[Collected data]

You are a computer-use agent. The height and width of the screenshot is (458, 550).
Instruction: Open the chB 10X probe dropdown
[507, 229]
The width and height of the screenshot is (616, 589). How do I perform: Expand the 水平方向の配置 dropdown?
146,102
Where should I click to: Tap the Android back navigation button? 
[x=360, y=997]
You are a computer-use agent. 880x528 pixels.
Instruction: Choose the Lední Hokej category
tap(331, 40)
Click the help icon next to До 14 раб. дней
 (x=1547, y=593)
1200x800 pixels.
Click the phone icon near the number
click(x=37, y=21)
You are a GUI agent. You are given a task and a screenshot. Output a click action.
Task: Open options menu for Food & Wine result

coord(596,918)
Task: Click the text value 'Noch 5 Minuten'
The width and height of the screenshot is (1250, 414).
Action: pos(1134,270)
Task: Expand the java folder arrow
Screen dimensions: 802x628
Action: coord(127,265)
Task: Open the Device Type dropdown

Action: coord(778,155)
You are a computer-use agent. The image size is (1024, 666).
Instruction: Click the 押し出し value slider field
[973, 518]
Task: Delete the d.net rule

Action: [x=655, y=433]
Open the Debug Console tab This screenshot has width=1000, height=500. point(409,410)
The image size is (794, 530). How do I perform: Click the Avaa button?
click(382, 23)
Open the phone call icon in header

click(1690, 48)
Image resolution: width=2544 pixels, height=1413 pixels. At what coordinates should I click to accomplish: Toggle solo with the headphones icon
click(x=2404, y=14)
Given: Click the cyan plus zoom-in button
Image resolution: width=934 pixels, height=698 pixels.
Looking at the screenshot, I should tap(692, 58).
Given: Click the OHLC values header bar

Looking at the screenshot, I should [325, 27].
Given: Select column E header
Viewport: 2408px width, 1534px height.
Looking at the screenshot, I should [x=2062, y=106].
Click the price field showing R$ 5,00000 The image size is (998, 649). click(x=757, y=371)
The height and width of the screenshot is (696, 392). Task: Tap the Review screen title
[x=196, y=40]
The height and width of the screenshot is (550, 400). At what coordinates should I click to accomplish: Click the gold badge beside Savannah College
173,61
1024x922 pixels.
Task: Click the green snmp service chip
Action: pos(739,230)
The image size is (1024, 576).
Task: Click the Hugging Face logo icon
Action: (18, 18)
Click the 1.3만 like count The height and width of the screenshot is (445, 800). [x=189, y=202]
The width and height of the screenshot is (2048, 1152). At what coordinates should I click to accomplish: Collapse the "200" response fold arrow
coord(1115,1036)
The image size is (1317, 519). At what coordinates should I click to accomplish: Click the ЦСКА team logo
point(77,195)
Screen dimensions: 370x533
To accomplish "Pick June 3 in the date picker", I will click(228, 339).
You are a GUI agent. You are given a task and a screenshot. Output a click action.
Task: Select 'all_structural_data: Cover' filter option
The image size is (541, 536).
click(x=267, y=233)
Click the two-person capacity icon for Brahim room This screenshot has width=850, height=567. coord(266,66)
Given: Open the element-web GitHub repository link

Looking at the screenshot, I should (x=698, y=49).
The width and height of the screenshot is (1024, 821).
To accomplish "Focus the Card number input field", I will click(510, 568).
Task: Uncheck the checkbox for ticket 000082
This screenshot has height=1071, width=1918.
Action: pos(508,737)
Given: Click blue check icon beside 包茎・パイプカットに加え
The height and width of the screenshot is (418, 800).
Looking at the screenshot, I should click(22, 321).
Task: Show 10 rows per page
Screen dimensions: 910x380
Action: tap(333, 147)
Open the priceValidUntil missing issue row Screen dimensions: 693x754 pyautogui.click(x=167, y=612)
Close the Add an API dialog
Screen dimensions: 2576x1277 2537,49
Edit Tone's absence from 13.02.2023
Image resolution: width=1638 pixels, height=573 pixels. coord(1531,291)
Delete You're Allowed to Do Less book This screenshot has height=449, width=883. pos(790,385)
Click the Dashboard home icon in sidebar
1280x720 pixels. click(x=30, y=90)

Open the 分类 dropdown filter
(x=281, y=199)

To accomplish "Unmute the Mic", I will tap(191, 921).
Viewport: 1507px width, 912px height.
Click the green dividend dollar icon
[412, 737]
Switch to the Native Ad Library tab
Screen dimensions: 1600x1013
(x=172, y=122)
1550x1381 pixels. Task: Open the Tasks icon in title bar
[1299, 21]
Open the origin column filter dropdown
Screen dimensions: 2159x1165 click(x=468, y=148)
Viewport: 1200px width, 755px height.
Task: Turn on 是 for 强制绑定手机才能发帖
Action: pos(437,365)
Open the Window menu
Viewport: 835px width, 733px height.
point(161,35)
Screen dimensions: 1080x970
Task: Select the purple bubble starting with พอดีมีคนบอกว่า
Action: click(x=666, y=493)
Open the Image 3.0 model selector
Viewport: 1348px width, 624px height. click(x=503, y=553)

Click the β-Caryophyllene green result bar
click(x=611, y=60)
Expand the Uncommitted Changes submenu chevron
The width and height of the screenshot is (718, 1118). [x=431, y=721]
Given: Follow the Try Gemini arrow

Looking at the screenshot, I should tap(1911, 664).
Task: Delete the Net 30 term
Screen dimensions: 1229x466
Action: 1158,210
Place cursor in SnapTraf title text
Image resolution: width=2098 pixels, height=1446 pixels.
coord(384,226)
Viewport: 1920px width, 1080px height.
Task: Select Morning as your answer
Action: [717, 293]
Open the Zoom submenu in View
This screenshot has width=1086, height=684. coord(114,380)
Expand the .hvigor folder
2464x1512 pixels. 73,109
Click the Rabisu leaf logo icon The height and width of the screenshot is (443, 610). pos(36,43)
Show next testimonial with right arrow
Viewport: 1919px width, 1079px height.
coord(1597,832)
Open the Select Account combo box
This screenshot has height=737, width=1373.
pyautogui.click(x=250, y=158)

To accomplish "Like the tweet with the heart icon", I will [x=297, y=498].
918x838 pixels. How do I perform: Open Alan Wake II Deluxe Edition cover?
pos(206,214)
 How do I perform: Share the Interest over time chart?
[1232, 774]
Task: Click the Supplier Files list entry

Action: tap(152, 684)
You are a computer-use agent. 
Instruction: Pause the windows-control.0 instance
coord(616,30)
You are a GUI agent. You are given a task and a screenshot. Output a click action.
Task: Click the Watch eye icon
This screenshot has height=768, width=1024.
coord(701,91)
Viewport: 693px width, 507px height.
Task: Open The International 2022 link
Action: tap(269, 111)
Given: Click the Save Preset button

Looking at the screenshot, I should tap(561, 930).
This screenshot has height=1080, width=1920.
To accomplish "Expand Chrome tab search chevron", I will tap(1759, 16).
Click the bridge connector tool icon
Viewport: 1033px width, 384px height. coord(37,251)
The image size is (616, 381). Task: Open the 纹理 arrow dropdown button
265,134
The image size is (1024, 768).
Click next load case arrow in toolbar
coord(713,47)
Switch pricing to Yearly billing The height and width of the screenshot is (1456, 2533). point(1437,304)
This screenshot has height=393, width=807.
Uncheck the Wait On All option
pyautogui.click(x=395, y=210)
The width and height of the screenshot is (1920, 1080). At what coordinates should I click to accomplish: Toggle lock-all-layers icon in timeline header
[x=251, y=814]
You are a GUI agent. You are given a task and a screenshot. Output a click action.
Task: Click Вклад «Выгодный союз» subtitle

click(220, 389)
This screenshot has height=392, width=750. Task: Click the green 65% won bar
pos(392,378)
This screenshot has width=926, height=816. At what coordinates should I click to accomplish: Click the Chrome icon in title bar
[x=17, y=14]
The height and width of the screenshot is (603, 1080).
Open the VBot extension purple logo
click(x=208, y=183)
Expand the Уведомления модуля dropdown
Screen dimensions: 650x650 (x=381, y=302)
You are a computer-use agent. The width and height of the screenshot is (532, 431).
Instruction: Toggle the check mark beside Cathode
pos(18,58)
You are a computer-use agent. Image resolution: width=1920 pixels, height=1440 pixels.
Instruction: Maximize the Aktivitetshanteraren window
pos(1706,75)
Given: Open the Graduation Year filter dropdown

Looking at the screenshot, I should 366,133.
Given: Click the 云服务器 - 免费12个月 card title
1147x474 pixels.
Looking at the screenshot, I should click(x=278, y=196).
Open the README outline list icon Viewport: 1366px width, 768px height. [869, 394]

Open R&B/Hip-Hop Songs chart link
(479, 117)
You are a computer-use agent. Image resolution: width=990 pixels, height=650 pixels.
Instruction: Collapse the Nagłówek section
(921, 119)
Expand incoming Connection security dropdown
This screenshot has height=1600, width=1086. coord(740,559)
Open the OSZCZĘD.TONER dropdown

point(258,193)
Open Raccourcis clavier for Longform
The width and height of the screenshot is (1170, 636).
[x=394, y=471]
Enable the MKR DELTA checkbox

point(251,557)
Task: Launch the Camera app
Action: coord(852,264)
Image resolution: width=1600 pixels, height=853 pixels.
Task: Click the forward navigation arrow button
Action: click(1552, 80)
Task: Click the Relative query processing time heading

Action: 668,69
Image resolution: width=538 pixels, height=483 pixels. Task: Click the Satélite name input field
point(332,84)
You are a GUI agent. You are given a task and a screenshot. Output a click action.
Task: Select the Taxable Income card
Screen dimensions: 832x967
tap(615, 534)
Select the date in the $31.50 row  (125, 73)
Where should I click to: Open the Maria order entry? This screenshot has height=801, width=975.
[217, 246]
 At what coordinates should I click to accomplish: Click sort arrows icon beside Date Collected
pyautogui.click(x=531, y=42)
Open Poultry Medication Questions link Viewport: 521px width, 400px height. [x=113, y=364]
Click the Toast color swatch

_SHORT PROBLEM:_
Please output everything from the line containing "You are a computer-use agent. Image resolution: width=990" down to the line containing "point(258,193)", character for character, with both of those lines included.

_TASK SOLUTION:_
You are a computer-use agent. Image resolution: width=990 pixels, height=650 pixels.
Instruction: Collapse the Nagłówek section
(921, 119)
Expand incoming Connection security dropdown
This screenshot has height=1600, width=1086. coord(740,559)
Open the OSZCZĘD.TONER dropdown

point(258,193)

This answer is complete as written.